The rash of tragic school shootings, epitomized by Columbine, shocked the modern world. It emerged that these horrific incidents were committed almost exclusively by victims of teasing and bullying. In response, parents, educators, and mental health professionals have been advocating for the right of children to go to school without fear of bullies. Since then, schools nationwide have been adopting anti-bullying programs and regulations.
Despite their wonderful intentions, many of these anti-bullying measures are having only minor success in reducing the incidence of bullying in schools. In fact, many educators have informed me that bullying in their schools has increased since implementing anti-bullying programs.
There are reasons for the limited success of anti-bullying programs:
1. When experts tell students how terrible it is to tease and bully other kids and that these behaviors shouldn’t be tolerated, it may get some kids to be more considerate towards others. However, this message is a double-edged sword. It also gives students the message that they should get upset when they are on the receiving end of teasing and bullying. Thus, when they are picked on, instead of shrugging it off – which is the smart thing to do, they are more likely to think, “How dare they treat me that way!” Getting upset by bullying has the unintended effect of perpetuating bullying.
2. Students are being instructed that “telling is not tattling.” They are being encouraged, and in some schools even forced, to tell whenever anyone bothers them or when they witness others being picked on. Informing the authorities on people is about the best legal way to get them to hate you and to want revenge against you. If you are not sure of this, try this simple experiment: The next time your neighbors do something you don’t like, call the police on them.
3. School personnel are being required to intervene when kids quarrel. Unfortunately, this almost always escalates hostilities. In fact, most of the bickering and fighting that goes on between kids is actually caused unwittingly by the attempts of adults to make kids get along. Thus, educators are being required to do the very thing that makes kids fight.
While adults are fighting for the right of kids to be free of teasing and bullying, few realize that this right has existed all along. It is guaranteed by the US Constitution, in the First Amendment of The Bill of Rights. It is called “Freedom of Speech.” Freedom of speech is actually the Constitutional version of the age-old slogan, “Sticks and stones may break my bones but words will never harm me.” About ninety percent of the incidents we call bullying are actually name-calling, and even most physical fights begin with verbal insults. Kids call each other bad names, they get angry, they threaten each other, and before you know it fists are flying. When kids know how to practice freedom of speech – lettings others say what they want without getting angry or trying to stop them – they don’t become victims of relentless teasing and bullying. Unfortunately, instead of promoting freedom of speech, the anti-bully movement is suppressing it. In our effort to protect our kids from aggression, we are depriving them of the solution to aggression.

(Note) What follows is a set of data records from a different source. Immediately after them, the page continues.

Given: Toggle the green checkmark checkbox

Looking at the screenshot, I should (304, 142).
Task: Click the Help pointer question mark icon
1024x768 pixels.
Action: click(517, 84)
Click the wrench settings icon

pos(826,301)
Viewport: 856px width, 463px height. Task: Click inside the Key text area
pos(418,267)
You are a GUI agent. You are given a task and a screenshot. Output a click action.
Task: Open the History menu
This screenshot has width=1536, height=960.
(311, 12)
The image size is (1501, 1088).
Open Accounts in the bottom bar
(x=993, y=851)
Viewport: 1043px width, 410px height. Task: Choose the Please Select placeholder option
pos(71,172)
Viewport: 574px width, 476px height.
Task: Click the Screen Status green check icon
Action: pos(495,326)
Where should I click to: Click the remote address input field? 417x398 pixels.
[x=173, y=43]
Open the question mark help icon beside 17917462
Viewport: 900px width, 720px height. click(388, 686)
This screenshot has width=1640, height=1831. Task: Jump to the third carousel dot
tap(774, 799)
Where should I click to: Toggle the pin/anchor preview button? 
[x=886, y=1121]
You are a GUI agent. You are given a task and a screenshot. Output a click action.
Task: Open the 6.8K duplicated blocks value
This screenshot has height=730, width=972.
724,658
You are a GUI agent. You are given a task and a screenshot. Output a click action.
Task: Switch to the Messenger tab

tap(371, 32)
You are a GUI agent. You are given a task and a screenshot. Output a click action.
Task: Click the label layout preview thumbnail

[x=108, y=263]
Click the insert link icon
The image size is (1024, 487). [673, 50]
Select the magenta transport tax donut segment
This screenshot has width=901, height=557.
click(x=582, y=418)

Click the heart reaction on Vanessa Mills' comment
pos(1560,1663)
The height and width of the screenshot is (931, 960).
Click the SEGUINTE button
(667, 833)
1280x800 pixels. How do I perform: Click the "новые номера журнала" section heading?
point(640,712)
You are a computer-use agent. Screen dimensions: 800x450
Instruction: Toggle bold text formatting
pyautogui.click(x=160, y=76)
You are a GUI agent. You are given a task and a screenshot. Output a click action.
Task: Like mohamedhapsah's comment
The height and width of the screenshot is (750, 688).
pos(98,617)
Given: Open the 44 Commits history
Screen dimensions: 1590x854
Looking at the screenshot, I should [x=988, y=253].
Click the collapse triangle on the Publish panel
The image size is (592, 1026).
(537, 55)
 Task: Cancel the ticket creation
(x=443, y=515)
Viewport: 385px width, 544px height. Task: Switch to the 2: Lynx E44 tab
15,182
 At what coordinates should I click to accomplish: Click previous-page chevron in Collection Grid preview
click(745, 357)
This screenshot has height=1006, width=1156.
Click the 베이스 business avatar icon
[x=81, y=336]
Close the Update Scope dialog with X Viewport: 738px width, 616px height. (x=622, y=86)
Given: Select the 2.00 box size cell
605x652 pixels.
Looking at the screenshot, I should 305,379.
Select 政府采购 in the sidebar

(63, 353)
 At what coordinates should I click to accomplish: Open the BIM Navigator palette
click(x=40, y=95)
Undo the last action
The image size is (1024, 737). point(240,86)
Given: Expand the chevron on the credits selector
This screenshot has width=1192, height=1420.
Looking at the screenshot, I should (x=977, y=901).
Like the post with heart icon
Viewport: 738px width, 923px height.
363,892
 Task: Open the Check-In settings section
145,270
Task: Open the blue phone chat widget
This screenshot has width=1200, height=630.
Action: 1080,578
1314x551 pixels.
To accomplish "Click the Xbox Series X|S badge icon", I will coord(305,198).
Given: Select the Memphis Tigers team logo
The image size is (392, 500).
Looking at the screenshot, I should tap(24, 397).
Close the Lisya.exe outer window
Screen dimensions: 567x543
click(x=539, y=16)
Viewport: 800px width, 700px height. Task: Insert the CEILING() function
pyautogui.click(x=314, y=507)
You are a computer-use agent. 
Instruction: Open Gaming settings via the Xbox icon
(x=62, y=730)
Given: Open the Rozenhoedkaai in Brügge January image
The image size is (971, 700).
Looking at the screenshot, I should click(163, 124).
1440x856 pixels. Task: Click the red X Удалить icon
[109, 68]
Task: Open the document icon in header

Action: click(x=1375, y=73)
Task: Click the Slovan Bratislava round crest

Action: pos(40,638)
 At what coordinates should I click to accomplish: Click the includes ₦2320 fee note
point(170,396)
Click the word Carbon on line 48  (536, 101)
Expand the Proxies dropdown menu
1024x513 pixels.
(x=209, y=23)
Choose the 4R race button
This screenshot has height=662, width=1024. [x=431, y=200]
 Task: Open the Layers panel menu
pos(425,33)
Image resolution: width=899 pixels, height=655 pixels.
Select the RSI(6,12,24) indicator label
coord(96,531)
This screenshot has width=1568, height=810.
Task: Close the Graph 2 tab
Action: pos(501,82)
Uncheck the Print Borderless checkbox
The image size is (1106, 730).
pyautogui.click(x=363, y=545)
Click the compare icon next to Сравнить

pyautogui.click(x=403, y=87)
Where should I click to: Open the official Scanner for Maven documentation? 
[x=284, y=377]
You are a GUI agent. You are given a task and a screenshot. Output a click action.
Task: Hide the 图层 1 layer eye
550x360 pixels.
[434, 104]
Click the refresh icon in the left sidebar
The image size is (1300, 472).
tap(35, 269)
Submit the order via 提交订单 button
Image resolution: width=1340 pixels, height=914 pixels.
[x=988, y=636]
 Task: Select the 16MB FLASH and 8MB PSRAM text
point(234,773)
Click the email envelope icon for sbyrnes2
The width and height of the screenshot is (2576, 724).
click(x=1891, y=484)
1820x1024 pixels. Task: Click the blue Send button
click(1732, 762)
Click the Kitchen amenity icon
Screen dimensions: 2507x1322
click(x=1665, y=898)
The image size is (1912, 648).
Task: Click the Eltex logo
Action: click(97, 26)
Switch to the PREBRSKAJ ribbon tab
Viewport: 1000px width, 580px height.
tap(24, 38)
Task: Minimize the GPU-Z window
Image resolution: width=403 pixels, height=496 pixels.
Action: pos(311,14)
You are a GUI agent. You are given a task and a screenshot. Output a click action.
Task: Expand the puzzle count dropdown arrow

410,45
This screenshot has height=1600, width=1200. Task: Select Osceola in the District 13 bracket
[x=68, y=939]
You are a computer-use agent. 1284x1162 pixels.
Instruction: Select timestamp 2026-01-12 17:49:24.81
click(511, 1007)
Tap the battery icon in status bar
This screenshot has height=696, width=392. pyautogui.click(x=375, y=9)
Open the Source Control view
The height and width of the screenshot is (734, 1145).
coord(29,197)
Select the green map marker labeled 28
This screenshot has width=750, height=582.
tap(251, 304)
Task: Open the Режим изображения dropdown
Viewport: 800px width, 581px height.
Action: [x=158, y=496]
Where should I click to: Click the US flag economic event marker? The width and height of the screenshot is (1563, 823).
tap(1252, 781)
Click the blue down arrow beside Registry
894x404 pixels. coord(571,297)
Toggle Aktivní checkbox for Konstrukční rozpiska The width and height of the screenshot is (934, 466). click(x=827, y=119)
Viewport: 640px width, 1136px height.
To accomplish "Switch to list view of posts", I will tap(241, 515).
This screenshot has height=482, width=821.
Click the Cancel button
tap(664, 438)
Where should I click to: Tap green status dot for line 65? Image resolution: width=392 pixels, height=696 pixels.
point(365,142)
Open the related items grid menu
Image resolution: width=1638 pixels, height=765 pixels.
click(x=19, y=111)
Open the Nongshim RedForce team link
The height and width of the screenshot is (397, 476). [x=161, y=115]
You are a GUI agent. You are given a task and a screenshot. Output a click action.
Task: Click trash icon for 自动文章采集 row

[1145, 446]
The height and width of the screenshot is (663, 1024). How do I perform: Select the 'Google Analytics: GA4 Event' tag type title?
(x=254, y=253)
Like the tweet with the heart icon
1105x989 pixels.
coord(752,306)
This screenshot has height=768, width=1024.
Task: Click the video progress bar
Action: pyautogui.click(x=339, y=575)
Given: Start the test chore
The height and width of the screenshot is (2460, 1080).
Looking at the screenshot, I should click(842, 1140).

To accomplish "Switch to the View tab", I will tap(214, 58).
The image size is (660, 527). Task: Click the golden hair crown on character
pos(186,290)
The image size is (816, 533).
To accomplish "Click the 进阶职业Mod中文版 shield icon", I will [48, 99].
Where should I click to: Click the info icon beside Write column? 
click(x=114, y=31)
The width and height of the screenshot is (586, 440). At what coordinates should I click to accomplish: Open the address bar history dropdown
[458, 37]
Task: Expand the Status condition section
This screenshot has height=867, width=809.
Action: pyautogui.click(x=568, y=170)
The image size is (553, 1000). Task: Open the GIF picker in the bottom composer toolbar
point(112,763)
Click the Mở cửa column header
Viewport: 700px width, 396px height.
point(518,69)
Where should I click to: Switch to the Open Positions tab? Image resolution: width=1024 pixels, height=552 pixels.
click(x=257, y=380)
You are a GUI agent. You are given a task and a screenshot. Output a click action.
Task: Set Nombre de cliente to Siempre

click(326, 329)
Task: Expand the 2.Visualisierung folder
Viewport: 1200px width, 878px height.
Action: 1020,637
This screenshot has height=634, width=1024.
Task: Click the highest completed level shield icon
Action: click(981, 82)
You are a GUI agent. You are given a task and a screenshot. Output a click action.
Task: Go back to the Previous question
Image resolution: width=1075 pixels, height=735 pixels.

The solution to aggression is also embodied by the Golden Rule. This requires “treating others the way you want to be treated.” In other words, you are to treat others like friends even when they are treating you like an enemy. By doing so, you turn your enemies into friends. Unfortunately, the anti-bullying programs violate the Golden Rule. They require people to be even meaner to bullies than the bullies are to their victims. You’re not sure about this? I’ll give you the following choice. Let’s say we work together and I don’t like something you did. In response I will either (a) call you an idiot (or the insult of your choice) a thousand times, or (b) get you in trouble with your boss. Which would you prefer? You almost certainly would choose (a), because getting you in trouble with your boss is a much worse thing for me to do to you than insulting you. Yet we are suspending kids from school and sometimes even expelling them for the terrible “crime” of name-calling.
Two ways of helping victims
If you are a victim of bullying, there are two basic ways to solve your problem. One way is by forcing everyone in the world to stop bullying, and then you will be free of bullying. The other way is by teaching you how to stop being a victim.
However, even the best-researched anti-bullying programs claim only a 50% reduction in bullying. If your happiness depends upon the success of the campaign against bullies, you will spend the rest of your life in misery.
On the other hand, if you know how to handle bullying, you don’t have to wait for the world to change. Your problem is solved in no time.
And that is the purpose of this book. It solves the problem of victims in the most efficient way possible: by teaching them how to turn their bullies into buddies. The beautiful thing about this is that it creates a win/win situation. When victims stop being victims, bullies stop being bullies. And the adults win, too, because they have better things to do with their time than mediate endless conflicts between children.
The ideas in this book may seem radical because they are contrary to almost everything that is being said and done today about bullying. But the truth is that there is absolutely nothing new in this book. My teachings are totally consistent with the wisdom of the ages. Whether your spiritual hero is Jesus, Moses, Mohammed, the Buddha, Confucius, Gandhi, the Founding Fathers, or Martin Luther King, Jr., you should love what this book does for your children and students.
Thank you for giving this approach a try.